> _ACTION ITEM_
All of the data below should be printed again word for word, pictures excluded.

> _RECORDS FOR PROCESSING_
=== Section Start ===
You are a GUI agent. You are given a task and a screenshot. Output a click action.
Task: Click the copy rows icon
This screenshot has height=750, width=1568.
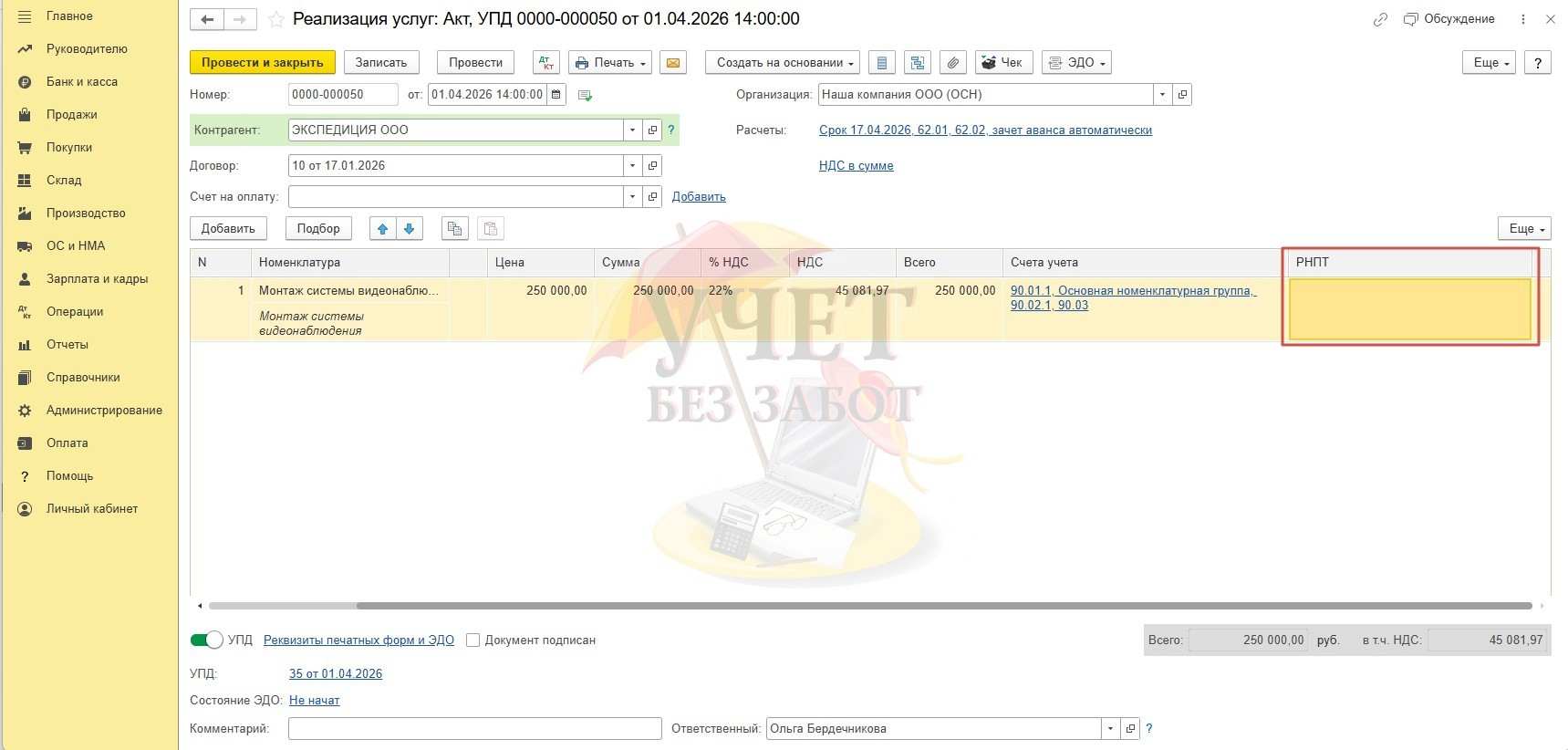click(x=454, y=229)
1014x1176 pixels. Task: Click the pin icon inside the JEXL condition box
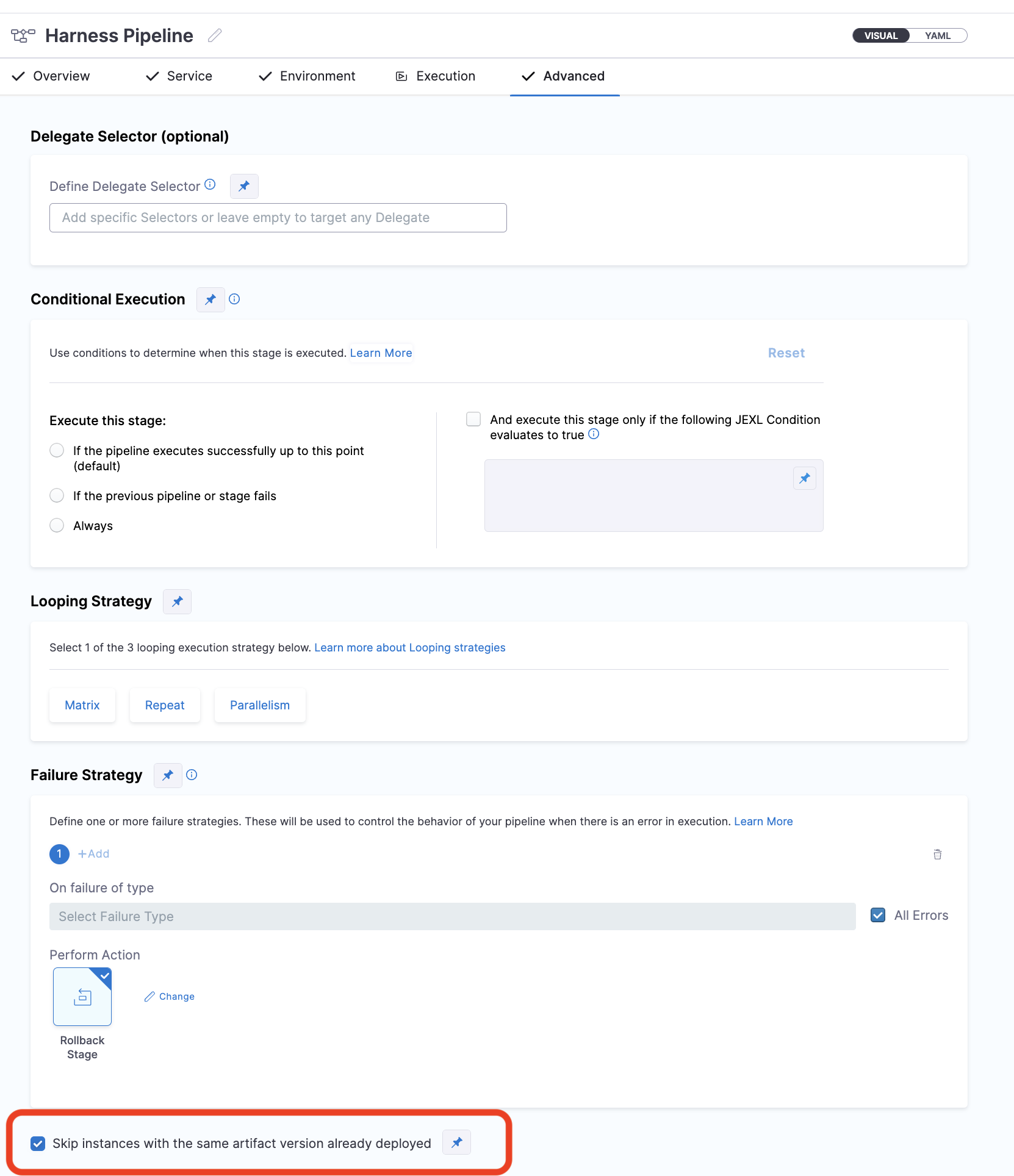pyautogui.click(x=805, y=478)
=== Section End ===
> _ANSWER_
You are a GUI agent. You are given a task and a screenshot. Output a click action.
Task: Click the copy rows icon
This screenshot has height=750, width=1568.
click(x=454, y=229)
1014x1176 pixels. Task: Click the pin icon inside the JEXL condition box
pyautogui.click(x=805, y=478)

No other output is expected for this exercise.